-- START Dataset records --

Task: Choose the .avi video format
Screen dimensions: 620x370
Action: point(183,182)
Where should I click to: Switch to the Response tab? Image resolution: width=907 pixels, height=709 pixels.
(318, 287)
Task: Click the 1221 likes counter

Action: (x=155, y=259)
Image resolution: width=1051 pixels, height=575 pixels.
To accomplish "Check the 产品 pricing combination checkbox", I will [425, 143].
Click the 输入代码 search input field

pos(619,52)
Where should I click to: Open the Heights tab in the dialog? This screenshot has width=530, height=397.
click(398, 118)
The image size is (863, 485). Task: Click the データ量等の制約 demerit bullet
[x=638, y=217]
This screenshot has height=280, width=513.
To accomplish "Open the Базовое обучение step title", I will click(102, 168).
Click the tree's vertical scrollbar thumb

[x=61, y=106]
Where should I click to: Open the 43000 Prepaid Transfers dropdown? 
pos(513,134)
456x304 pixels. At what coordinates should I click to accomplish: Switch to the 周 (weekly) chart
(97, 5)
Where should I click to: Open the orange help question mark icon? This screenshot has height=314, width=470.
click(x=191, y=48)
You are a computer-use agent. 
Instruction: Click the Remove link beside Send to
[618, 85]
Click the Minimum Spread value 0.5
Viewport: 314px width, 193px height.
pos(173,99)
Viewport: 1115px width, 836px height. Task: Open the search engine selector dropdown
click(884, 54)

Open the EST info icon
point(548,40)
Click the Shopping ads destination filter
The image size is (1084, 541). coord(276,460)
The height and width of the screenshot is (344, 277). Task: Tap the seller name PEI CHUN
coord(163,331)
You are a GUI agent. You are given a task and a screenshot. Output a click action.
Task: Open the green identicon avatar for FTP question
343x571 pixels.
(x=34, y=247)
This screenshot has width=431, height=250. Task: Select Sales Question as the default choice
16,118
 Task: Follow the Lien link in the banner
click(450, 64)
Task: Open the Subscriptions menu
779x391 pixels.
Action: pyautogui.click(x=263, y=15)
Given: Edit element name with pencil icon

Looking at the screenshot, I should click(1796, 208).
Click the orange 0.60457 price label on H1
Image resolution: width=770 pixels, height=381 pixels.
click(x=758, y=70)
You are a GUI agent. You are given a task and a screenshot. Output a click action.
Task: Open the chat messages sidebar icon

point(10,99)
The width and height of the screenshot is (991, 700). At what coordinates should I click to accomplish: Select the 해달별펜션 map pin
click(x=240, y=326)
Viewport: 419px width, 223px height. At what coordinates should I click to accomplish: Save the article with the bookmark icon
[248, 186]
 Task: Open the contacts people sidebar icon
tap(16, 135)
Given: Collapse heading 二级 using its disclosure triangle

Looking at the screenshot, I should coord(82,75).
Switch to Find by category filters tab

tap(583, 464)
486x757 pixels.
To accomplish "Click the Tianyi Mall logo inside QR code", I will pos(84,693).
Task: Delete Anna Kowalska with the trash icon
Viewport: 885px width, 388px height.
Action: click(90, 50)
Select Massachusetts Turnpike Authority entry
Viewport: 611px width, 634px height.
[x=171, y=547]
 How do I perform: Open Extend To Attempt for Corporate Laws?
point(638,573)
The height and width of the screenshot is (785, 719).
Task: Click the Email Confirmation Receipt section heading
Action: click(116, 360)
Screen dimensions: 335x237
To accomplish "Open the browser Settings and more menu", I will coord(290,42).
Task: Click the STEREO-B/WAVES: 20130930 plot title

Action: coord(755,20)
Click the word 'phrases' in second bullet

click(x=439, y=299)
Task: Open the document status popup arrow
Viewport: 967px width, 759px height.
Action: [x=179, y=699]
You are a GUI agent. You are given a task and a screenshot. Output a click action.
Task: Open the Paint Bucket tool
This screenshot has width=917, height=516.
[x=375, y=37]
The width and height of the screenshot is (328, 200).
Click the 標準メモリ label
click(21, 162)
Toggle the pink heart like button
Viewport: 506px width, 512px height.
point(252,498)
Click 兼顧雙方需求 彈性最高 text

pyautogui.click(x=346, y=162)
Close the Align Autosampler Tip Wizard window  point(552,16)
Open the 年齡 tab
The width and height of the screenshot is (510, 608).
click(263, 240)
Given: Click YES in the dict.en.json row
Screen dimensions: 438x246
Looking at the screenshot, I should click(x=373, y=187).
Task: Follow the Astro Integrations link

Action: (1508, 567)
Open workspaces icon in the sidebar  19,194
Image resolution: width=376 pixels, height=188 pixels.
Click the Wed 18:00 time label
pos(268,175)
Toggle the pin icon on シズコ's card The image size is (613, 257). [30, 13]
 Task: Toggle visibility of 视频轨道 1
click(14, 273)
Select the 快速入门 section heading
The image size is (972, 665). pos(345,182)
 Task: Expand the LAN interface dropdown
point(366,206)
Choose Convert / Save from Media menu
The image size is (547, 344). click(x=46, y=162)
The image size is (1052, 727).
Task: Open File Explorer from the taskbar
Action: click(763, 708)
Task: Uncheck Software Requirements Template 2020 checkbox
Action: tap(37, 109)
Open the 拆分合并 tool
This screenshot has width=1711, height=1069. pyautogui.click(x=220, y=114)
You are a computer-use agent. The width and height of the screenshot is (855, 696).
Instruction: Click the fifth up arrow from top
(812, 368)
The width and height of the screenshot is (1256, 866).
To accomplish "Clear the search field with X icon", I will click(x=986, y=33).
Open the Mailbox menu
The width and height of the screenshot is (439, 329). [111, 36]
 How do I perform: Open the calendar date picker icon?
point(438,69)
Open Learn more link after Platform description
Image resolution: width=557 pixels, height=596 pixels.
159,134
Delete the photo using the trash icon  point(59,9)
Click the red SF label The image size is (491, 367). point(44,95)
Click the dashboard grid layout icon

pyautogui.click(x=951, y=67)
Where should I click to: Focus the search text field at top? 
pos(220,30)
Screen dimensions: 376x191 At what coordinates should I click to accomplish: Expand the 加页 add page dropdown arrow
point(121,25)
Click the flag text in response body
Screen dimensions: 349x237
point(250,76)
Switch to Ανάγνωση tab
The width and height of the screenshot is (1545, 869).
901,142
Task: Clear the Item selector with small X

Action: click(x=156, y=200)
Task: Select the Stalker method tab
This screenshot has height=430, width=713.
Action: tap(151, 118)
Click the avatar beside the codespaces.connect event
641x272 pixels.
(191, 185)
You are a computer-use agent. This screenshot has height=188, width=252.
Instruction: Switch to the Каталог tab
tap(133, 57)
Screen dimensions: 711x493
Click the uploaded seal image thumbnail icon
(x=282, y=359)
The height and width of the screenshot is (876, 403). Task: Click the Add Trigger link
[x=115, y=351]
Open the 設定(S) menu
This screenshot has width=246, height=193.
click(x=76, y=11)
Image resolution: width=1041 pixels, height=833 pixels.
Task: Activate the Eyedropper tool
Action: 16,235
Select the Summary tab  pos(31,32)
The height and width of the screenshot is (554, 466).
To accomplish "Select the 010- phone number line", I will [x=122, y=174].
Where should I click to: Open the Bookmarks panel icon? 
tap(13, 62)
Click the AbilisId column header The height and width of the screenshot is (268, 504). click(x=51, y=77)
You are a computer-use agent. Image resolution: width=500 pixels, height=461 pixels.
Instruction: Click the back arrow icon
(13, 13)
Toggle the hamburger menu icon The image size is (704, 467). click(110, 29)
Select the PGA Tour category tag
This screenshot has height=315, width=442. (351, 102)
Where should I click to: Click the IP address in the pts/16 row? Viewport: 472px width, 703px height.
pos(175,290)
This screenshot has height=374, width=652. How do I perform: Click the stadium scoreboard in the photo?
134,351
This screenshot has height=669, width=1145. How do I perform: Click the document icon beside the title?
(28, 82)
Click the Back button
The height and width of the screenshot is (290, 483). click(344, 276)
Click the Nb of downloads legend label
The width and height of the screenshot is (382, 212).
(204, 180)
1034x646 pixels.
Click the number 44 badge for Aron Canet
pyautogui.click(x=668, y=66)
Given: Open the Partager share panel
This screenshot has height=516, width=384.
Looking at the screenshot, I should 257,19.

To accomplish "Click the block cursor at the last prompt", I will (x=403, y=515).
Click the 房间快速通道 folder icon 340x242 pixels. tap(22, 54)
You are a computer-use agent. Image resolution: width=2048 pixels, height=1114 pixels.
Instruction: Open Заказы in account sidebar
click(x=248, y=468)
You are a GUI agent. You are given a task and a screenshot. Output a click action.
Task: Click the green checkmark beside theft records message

-- END Dataset records --

_Work to be completed_
Repeat the lines of the records above exactly, starting at the line that contains "486x757 pixels." and ending at the line that contains "click(263, 240)".

_Written response_
486x757 pixels.
To accomplish "Click the Tianyi Mall logo inside QR code", I will pos(84,693).
Task: Delete Anna Kowalska with the trash icon
Viewport: 885px width, 388px height.
Action: click(90, 50)
Select Massachusetts Turnpike Authority entry
Viewport: 611px width, 634px height.
[x=171, y=547]
 How do I perform: Open Extend To Attempt for Corporate Laws?
point(638,573)
The height and width of the screenshot is (785, 719).
Task: Click the Email Confirmation Receipt section heading
Action: click(116, 360)
Screen dimensions: 335x237
To accomplish "Open the browser Settings and more menu", I will coord(290,42).
Task: Click the STEREO-B/WAVES: 20130930 plot title

Action: coord(755,20)
Click the word 'phrases' in second bullet

click(x=439, y=299)
Task: Open the document status popup arrow
Viewport: 967px width, 759px height.
Action: [x=179, y=699]
You are a GUI agent. You are given a task and a screenshot. Output a click action.
Task: Open the Paint Bucket tool
This screenshot has width=917, height=516.
[x=375, y=37]
The width and height of the screenshot is (328, 200).
Click the 標準メモリ label
click(21, 162)
Toggle the pink heart like button
Viewport: 506px width, 512px height.
point(252,498)
Click 兼顧雙方需求 彈性最高 text

pyautogui.click(x=346, y=162)
Close the Align Autosampler Tip Wizard window  point(552,16)
Open the 年齡 tab
The width and height of the screenshot is (510, 608).
click(263, 240)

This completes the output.